When the Falkor pulled into Honolulu harbor on July 19, Bowen’s work had just begun. The echosounder data still needed to be exported and compressed so that the massive files could be brought back to his studio and fabrication could begin. Bowen likes to work with crunchy data so he doesn’t spend too much time cleaning it up. This means that each installation will inevitably include a few unforeseen yet productive glitches. There are now many different mapping mapping platforms available, much of them for free, so it’s easy to forgive the assumption that the world has been completely charted; a quick search will find apps for how to beat traffic on our way home, researching new restaurants, buying a new house or charting voting demographics in the neighborhood.
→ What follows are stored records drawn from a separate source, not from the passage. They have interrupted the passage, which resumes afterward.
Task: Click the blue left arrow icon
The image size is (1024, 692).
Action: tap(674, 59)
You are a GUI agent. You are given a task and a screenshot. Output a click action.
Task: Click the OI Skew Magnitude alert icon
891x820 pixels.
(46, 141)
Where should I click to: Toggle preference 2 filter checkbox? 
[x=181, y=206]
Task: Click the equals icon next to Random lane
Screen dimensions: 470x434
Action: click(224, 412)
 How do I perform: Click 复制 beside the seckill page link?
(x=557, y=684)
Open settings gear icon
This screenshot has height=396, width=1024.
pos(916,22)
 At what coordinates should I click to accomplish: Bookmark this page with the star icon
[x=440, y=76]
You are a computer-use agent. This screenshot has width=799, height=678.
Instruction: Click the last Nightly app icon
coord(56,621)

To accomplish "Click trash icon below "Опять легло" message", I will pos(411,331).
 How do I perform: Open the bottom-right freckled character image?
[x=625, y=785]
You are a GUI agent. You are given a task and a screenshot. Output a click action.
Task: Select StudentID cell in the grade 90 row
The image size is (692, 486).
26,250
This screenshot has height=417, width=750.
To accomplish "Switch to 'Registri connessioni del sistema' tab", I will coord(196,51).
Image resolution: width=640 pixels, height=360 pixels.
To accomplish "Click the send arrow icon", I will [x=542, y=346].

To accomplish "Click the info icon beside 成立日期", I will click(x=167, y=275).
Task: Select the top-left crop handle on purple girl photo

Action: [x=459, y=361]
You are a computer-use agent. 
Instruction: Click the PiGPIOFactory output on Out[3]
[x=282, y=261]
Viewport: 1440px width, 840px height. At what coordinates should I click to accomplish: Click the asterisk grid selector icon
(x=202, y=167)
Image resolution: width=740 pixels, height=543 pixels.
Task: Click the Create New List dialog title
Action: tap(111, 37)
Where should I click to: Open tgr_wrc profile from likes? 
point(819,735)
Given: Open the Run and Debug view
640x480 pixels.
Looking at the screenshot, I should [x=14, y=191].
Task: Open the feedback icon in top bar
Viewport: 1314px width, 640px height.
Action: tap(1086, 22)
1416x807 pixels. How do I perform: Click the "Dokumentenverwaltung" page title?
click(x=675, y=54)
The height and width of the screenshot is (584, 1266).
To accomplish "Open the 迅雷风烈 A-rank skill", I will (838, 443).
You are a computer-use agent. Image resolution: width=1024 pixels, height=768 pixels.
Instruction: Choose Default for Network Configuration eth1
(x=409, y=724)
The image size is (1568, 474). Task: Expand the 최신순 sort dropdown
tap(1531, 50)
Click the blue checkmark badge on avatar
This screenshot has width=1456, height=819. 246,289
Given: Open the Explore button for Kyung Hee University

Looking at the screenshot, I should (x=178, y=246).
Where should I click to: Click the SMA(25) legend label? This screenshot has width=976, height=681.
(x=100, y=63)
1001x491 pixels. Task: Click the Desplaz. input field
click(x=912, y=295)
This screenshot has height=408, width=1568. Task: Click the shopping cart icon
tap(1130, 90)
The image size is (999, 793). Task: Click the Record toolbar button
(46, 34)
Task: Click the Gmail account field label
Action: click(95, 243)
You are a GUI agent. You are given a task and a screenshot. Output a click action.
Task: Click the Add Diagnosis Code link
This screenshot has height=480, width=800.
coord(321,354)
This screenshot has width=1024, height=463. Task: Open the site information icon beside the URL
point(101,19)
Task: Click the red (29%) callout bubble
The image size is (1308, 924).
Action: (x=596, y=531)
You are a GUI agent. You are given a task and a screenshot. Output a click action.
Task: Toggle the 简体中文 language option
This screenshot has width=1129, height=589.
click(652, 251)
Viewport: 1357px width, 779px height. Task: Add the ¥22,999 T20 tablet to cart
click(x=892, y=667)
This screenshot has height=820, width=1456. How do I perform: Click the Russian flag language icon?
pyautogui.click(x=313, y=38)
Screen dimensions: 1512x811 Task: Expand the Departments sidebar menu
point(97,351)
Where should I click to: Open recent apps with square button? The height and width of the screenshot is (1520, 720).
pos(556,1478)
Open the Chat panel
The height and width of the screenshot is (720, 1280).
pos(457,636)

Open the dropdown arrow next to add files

Each of them combines different archives of information to spatialize and present data. But we know that all maps are constructions not reproductions. And since every map has an author, it will be interesting to watch how artists and scientists continue to place themselves as positioned viewers to push the limits of cartographic tools, translate what can and cannot be charted, visualizing what can and cannot be seen, inspiring belief and casting doubt.
David Bowen: on water. Joseph Nease Gallery. September 19 - November 21, 2020.